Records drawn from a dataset
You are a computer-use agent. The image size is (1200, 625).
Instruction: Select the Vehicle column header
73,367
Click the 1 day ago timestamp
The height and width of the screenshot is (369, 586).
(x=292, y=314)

→ **EXERCISE PROMPT**:
Repeat what the records above say. Use their exact words.

→ **OUTPUT BELOW**:
You are a computer-use agent. The image size is (1200, 625).
Instruction: Select the Vehicle column header
73,367
Click the 1 day ago timestamp
The height and width of the screenshot is (369, 586).
(x=292, y=314)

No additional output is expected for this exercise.